------ TEXT EXCERPT

Yet as just as God is, He is also merciful. We have proved ourselves to be guilty and worthy of punishment and yet it is God who takes the ridicule, the torture and the condemnation, so that we might have yet another chance. So that finally we might actually see him. You remember Jesus struggling in the garden with prayer. He could have literally run away. Well here He could have justly poured out God’s wrath on everyone and yet instead He drinks that cup Himself.
He will transform this world to be the place it needs to be, eventually this will come with force, but he is so immensely patient, loving and merciful that he is exhausting every potential for saving us.

------------
------ DATA SUPPLIED

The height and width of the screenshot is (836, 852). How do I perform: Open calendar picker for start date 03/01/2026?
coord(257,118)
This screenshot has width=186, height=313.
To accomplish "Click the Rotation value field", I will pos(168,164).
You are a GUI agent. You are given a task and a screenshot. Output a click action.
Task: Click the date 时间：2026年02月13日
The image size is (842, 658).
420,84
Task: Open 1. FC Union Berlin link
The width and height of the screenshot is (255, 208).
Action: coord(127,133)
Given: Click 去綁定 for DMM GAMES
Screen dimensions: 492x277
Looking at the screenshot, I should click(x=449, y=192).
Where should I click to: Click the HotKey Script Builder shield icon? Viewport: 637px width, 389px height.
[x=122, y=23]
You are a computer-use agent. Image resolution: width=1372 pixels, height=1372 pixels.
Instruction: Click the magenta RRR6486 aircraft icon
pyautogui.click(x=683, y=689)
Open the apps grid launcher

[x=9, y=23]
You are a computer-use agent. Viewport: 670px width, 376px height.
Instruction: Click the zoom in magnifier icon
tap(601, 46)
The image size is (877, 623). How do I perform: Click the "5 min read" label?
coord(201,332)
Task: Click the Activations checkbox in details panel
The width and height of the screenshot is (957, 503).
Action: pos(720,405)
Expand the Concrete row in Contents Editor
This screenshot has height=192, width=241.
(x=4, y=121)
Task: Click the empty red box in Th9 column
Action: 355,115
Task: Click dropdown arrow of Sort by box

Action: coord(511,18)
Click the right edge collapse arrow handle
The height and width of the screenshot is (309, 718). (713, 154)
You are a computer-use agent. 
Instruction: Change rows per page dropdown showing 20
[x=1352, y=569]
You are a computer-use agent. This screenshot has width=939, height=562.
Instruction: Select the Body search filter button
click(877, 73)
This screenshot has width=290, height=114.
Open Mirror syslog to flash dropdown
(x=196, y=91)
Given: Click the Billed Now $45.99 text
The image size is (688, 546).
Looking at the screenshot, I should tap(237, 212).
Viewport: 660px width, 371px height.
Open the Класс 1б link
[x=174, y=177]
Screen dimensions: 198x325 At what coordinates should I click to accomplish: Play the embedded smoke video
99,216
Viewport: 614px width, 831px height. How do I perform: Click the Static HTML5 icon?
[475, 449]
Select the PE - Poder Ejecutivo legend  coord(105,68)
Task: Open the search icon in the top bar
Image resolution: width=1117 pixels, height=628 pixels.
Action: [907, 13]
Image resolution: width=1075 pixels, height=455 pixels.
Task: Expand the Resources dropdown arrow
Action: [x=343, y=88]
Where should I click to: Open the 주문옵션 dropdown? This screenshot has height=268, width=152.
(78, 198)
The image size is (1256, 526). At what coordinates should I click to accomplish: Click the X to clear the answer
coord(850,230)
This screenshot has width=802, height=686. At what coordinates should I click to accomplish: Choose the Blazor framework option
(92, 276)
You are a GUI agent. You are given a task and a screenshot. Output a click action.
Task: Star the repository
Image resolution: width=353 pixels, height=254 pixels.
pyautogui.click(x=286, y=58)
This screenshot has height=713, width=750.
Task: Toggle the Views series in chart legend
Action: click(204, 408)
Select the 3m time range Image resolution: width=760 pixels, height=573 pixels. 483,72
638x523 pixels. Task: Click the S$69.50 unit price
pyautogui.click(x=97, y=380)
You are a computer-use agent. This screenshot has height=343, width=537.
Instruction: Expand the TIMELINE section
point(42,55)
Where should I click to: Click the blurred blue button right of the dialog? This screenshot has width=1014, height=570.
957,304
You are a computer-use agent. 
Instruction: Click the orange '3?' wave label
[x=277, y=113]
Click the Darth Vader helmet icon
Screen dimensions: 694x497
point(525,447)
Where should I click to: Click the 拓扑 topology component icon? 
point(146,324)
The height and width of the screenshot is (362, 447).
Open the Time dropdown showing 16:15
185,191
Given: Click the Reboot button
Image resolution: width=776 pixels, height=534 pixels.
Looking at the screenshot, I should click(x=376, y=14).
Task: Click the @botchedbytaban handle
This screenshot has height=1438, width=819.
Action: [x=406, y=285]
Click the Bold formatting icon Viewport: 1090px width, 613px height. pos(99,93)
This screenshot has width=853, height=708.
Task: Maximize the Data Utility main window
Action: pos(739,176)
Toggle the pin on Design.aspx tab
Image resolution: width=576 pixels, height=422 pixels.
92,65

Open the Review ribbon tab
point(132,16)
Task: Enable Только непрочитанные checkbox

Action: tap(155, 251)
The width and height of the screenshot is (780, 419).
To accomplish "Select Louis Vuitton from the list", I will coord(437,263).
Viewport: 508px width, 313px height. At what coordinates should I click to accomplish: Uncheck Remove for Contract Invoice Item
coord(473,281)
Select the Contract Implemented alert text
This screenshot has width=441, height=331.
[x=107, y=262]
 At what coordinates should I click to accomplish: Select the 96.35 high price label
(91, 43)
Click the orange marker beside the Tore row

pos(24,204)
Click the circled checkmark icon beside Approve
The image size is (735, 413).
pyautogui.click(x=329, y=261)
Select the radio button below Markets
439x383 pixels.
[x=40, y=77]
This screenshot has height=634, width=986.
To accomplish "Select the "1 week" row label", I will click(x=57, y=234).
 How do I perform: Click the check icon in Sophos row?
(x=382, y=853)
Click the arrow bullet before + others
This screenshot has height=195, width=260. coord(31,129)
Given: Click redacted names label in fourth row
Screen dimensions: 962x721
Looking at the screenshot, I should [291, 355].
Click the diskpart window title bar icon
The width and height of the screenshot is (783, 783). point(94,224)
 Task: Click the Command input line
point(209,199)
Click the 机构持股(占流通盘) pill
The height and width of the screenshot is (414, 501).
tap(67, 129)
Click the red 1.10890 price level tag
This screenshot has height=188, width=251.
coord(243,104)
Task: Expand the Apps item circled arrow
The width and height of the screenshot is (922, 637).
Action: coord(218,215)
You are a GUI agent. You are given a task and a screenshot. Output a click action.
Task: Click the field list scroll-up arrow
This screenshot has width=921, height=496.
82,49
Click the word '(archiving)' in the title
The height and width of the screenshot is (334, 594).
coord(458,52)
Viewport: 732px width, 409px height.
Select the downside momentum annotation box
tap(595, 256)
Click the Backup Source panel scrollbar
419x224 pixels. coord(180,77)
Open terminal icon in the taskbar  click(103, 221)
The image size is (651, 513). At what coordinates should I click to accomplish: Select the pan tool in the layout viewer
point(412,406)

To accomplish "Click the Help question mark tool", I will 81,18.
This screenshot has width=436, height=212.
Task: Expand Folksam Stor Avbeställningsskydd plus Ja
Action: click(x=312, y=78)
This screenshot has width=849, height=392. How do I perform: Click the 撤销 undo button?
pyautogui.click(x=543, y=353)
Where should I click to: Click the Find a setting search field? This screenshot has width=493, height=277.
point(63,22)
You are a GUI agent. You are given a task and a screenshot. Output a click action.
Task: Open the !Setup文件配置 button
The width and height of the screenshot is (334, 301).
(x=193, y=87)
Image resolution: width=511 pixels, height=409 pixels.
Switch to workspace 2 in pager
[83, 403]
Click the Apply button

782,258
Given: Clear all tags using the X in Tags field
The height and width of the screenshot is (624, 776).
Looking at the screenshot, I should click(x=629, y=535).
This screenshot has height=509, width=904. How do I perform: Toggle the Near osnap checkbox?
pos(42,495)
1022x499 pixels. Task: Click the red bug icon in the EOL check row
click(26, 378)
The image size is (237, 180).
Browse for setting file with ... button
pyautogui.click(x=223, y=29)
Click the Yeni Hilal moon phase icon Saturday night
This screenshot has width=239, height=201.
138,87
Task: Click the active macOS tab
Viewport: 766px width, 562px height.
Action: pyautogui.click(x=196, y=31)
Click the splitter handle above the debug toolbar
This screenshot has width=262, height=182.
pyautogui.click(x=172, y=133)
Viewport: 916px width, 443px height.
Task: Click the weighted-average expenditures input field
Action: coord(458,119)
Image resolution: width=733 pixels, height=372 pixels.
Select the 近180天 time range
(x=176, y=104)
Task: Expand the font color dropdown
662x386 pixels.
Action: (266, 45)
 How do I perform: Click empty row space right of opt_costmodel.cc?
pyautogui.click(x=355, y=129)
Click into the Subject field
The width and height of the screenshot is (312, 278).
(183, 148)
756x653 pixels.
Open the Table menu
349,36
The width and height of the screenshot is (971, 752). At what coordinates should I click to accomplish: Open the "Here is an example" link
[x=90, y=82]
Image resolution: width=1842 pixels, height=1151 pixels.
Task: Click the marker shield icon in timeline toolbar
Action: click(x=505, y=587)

------------

**EXERCISE INSTRUCTIONS:**
#1 Write out the passage about God's mercy word for word, beginning at "He will transform" and ending after "for saving us.".
#2 In the passage about God's mercy, what does God take so that we might have another chance?

**ANSWER SECTION:**
#1
He will transform this world to be the place it needs to be, eventually this will come with force, but he is so immensely patient, loving and merciful that he is exhausting every potential for saving us.

#2 The ridicule, the torture and the condemnation.